Showing posts with label DCI David Webb. Show all posts
Showing posts with label DCI David Webb. Show all posts

Wednesday, 7 October 2015

Anthea Fraser and A Tangled Thread

It's strange but true that, despite having posted more than 2000 pieces on this blog since its inception, there are still a good many authors of note whom I have yet to cover. The number includes quite a few authors with whom I've been friendly for a long time,and someone who comes into that category is Anthea Fraser. 

Anthea was already a very well-established author when I first met her and her late husband at a CWA conference many years ago. I read quite a number of her books featuring DCI Webb- twelve of the titles in the series had titles with a shared link, all taken from "Green Grow the Rushes-O". It's a series that I can heartily recommend. She's also written a wide variety of other books, and the publication by Severn House of her latest, A Tangled Thread, prompted me to invite her to contribute a guest post. I'm glad to say that she accepted, and here is what Anthea has to say - I was particularly interested to learn of her map-drawing approach to her craft, which I wasn't previously aware of:

"My mother was a published novelist and I’ve been writing virtually all my life. My first novels were on paranormal themes with a crime element in them, and I then turned to straight crime with sixteen books featuring DCI Dave Webb.
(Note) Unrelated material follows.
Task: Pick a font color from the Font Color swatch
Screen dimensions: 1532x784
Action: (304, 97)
I’m now working on the tenth about Rona Parish, a biographer and freelance journalist. What I enjoy about a series is that the settings and characters are ready waiting for you when you embark on a new book – like walking into a strange room and seeing people you know.

I also enjoy the freedom of stand-alones involving characters whose story will be completed within the covers of one book, and tend to write them alternately with the series. My latest novel, A Tangled Thread, is an example, where three separate stories are gradually and unexpectedly brought together. Families fascinate me and the tensions between them – the loves, hates, jealousies, rivalries and ultimate loyalties – are, I find, perfect ingredients for a crime story.
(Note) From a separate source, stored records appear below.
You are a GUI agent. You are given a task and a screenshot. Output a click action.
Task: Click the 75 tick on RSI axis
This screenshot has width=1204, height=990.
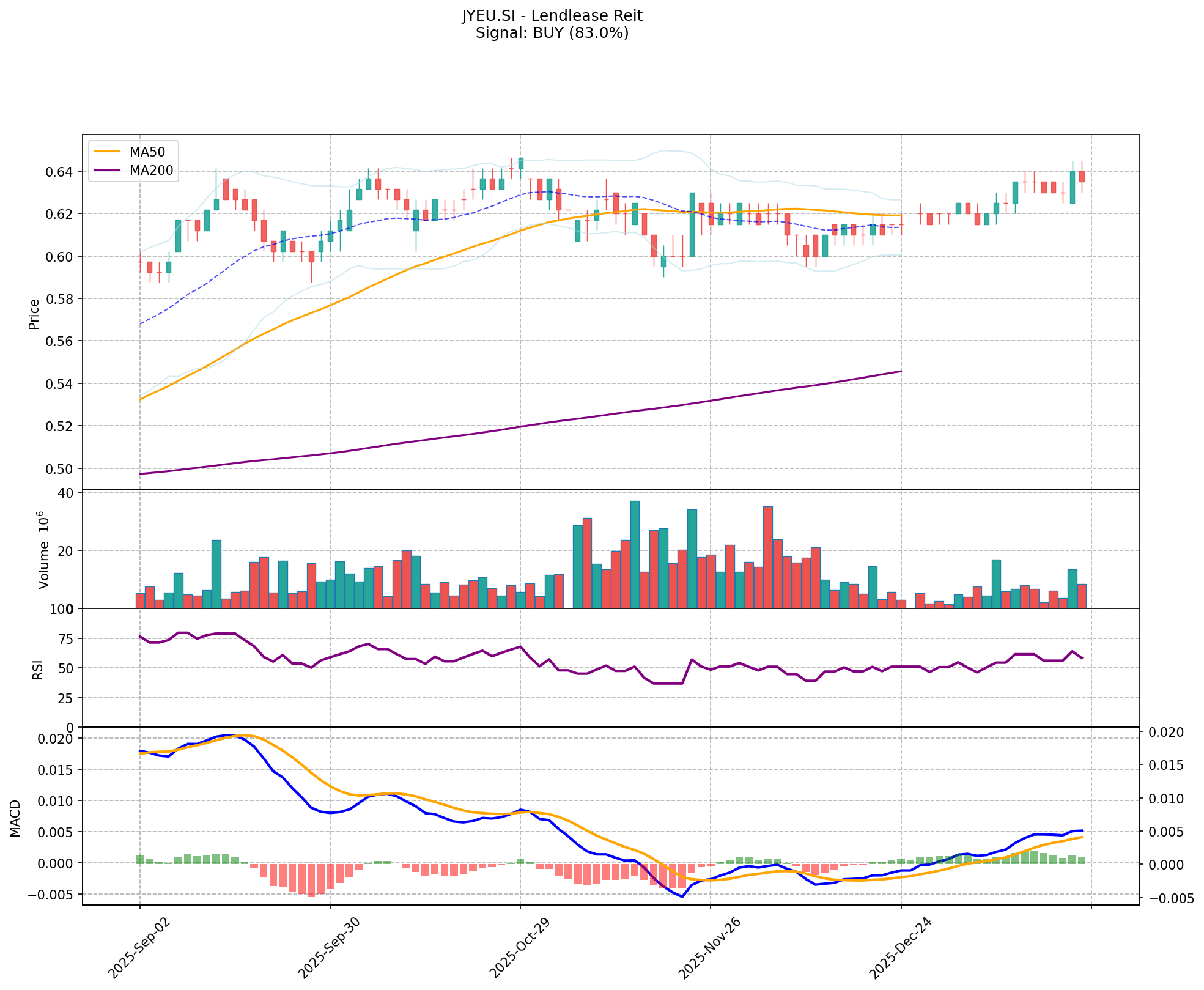pos(65,639)
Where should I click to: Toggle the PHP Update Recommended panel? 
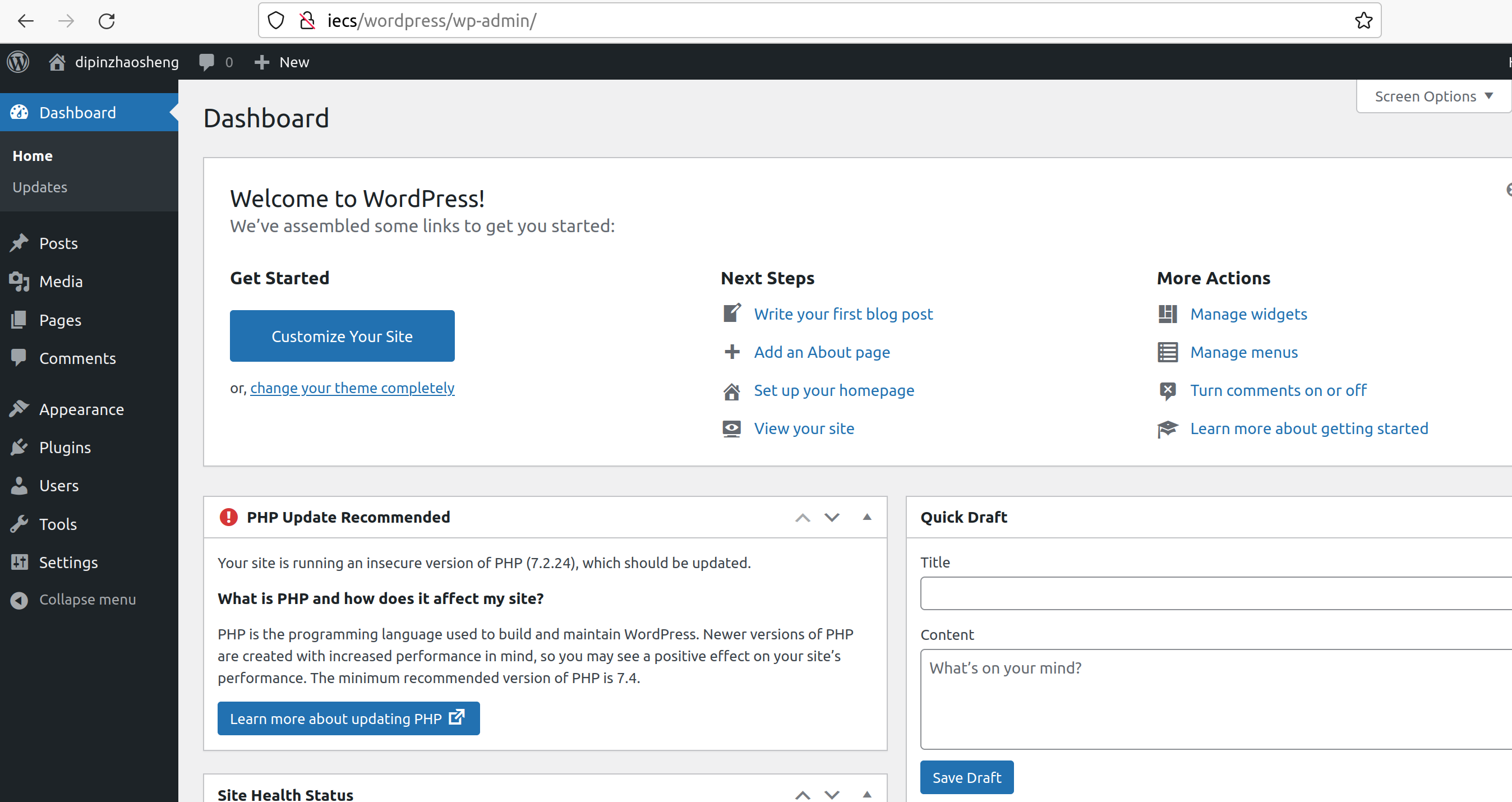867,517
Before I start to write, I draw detailed maps and plans of my locations, and sometimes tear out illustrations of interiors from magazines to use as rooms in the main house in the book. By describing houses and streets in some detail, I hope to make readers feel as at home in the environs of the book as I do."

I’m lucky enough to have very vivid dreams which I’m able to remember when I wake, and in fact dreamed the plot of at least one novel and several short stories, which was very useful!